Sandwich Attack
A sandwich attack is a form of front-running in decentralized finance where a bot or validator inserts a buy order immediately before a large pending transaction and a sell order immediately after it, profiting from the artificial price movement the victim's trade creates in an AMM liquidity pool.
Sandwich attacks are among the most prevalent forms of MEV (Maximal Extractable Value) extraction on AMM-based decentralized exchanges. The name describes the structural position of the attacker's trades: the victim's transaction is sandwiched between a buy on one side and a sell on the other, with the attacker profiting from the price displacement that the victim caused.
The mechanics are straightforward. When a large token swap enters the public mempool, any observer can calculate the expected price impact it will have on the relevant AMM pool. An attacker submits a buy of the same output token with a higher gas fee — ensuring their transaction is processed first — which moves the pool price upward. The victim's transaction then executes at the worse, higher price. Immediately afterward, the attacker sells the tokens they just bought, now at the elevated price created by the victim's trade, capturing the spread as profit. The victim receives fewer tokens than they were quoted, effectively paying the attacker the difference.
Sandwich attacks are made possible by the public mempool, the transparent deterministic pricing of constant product AMMs, and the fact that miners and validators can freely reorder pending transactions. Automated sandwich bots monitor the mempool continuously for profitable opportunities, adjust their gas bids dynamically, and can execute the full attack in a single block within milliseconds of detecting a vulnerable transaction.
Several defenses exist. Setting a low slippage tolerance causes transactions to revert if the execution price deviates by more than the specified amount, making the victim an unprofitable target since the sandwich trade would push price beyond the tolerance threshold and cause the transaction to fail — leaving the attacker holding a position with no profitable exit in that block. However, low slippage tolerance also increases the chance of benign transaction failure during volatile markets. Private transaction relays route orders directly to block builders without public mempool exposure, making the attack structurally impossible since the bot cannot observe the pending transaction. Batch auction protocols that settle at a uniform clearing price also eliminate the vulnerability because transaction ordering within the batch does not affect execution price.

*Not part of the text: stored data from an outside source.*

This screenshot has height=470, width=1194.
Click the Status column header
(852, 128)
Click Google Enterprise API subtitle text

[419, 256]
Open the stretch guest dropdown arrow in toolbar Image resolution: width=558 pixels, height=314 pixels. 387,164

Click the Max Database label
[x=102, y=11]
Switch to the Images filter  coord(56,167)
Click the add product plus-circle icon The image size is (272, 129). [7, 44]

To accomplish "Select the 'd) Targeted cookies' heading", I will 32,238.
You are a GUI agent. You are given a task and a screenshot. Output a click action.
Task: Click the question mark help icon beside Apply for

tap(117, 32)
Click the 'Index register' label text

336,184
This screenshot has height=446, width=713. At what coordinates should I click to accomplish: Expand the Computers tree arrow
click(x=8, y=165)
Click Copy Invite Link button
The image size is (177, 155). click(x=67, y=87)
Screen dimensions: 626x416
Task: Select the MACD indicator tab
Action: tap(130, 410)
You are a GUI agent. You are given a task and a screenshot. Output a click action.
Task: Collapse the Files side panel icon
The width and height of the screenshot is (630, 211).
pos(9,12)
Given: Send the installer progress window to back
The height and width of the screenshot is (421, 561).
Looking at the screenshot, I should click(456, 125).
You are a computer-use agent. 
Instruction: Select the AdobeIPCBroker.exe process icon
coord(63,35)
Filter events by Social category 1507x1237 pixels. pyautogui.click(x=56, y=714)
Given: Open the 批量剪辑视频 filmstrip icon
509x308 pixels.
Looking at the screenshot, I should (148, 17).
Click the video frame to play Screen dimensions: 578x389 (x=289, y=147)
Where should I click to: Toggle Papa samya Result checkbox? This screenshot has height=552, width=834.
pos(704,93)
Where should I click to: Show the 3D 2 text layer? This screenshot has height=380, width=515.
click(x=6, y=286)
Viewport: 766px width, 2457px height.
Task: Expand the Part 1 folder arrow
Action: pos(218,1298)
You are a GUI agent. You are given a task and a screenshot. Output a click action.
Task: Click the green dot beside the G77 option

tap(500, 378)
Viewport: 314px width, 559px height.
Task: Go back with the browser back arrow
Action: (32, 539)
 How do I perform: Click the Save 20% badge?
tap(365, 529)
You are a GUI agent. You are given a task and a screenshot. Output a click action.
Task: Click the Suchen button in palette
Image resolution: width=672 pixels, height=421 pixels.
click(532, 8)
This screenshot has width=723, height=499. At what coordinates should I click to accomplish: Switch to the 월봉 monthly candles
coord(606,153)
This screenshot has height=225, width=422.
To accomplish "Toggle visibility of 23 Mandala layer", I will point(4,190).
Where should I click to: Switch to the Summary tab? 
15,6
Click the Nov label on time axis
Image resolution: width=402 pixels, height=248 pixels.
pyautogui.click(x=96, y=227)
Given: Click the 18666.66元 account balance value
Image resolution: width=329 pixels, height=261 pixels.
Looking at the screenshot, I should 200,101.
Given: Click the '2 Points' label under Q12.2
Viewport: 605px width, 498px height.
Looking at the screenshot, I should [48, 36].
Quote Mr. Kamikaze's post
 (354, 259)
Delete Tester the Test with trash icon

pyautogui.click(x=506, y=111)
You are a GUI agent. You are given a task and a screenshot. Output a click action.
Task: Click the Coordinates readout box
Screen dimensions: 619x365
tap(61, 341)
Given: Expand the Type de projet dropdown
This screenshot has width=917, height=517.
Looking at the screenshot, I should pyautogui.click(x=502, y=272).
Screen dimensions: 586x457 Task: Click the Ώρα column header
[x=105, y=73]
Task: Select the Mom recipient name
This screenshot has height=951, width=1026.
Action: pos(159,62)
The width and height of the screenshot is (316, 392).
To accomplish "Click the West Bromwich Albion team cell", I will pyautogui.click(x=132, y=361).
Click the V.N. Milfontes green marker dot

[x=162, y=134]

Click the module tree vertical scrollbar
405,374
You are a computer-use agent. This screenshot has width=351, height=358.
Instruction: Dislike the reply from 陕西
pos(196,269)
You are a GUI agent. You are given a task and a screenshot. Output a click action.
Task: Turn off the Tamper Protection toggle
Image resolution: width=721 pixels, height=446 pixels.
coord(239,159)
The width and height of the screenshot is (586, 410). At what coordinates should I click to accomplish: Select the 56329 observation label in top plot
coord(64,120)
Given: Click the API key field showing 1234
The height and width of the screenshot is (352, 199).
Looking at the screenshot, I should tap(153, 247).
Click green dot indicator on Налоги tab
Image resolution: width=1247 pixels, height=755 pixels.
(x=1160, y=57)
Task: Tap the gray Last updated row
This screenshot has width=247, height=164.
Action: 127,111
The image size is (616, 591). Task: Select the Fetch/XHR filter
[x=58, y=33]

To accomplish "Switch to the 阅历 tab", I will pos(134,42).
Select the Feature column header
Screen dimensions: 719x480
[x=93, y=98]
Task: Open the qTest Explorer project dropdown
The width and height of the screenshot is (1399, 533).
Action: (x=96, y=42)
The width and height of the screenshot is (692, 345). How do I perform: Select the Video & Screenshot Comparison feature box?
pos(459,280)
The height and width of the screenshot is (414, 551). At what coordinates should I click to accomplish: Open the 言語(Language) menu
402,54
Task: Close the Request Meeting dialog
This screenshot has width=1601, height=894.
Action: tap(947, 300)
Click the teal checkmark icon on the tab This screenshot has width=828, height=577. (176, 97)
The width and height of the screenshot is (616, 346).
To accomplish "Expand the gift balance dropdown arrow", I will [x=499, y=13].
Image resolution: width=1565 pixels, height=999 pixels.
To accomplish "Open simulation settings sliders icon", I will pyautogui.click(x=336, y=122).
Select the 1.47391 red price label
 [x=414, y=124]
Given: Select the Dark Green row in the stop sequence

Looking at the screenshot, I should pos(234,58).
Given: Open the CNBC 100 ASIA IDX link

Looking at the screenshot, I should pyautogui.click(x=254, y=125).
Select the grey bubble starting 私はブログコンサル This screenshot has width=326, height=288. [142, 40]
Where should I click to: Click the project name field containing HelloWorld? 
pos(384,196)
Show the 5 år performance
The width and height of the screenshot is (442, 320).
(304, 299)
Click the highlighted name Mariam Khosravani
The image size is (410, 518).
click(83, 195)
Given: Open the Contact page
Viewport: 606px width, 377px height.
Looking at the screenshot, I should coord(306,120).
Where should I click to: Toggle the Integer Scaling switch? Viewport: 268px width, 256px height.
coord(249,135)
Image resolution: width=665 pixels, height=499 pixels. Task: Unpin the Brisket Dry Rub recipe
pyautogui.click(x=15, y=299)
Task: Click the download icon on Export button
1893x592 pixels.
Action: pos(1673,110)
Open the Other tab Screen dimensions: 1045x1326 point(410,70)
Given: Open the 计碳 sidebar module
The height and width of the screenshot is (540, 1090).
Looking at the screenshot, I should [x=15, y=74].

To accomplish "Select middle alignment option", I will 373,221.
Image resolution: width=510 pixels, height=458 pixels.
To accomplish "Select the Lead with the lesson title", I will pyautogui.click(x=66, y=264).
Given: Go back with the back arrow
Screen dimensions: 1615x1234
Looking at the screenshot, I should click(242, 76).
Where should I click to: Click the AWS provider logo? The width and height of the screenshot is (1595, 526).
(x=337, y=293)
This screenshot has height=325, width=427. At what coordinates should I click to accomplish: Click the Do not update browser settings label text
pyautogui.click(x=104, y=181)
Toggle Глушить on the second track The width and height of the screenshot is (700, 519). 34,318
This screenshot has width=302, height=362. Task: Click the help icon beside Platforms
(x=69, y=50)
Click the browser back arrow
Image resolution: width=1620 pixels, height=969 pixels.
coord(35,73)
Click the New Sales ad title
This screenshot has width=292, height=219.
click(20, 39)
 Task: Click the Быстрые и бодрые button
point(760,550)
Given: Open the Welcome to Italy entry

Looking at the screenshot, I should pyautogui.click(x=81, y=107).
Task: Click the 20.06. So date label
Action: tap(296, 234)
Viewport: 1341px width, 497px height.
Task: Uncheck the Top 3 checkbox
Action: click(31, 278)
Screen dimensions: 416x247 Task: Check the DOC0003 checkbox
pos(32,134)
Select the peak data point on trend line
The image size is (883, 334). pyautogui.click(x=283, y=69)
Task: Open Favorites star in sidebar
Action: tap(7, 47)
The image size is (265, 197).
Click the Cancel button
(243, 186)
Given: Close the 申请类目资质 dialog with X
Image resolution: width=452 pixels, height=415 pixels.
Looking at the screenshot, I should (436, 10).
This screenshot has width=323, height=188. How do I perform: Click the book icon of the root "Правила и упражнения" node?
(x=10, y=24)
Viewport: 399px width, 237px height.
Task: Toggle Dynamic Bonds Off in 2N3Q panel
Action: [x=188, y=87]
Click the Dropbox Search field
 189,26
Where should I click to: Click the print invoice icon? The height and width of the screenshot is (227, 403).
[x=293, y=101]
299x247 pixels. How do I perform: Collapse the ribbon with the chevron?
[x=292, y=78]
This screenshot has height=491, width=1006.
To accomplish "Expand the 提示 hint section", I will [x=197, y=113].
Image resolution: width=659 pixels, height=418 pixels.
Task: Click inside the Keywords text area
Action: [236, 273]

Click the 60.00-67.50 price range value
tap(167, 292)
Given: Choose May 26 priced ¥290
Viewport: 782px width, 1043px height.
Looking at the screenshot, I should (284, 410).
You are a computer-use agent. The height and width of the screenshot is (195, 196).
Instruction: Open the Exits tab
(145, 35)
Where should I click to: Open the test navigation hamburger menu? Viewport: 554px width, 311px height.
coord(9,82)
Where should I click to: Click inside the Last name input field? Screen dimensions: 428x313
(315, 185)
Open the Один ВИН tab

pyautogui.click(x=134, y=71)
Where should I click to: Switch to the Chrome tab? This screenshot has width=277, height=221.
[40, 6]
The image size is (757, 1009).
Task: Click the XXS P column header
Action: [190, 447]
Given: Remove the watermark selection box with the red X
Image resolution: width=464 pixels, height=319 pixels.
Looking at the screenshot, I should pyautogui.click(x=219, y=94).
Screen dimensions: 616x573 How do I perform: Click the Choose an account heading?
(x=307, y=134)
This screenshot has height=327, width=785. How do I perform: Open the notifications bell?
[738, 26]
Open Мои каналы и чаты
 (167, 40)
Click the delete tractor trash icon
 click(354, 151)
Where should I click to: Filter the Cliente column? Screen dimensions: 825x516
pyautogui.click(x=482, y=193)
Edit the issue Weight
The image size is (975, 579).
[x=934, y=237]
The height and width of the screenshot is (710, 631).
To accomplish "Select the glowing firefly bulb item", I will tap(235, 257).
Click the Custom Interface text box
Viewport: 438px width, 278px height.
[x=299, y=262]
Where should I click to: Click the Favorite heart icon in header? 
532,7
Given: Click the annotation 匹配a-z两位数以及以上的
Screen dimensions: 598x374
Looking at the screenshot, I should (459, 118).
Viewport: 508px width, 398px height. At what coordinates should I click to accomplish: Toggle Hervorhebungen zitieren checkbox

For retail DeFi users, the practical takeaway is to use slippage settings thoughtfully, prefer DEX aggregators with MEV protection, and be aware that visible large trades on transparent blockchains are valuable information targets. For researchers and regulators, sandwich attacks raise questions about whether on-chain front-running constitutes a form of market manipulation covered by existing US securities or commodities law — a question that remains unresolved in formal enforcement guidance.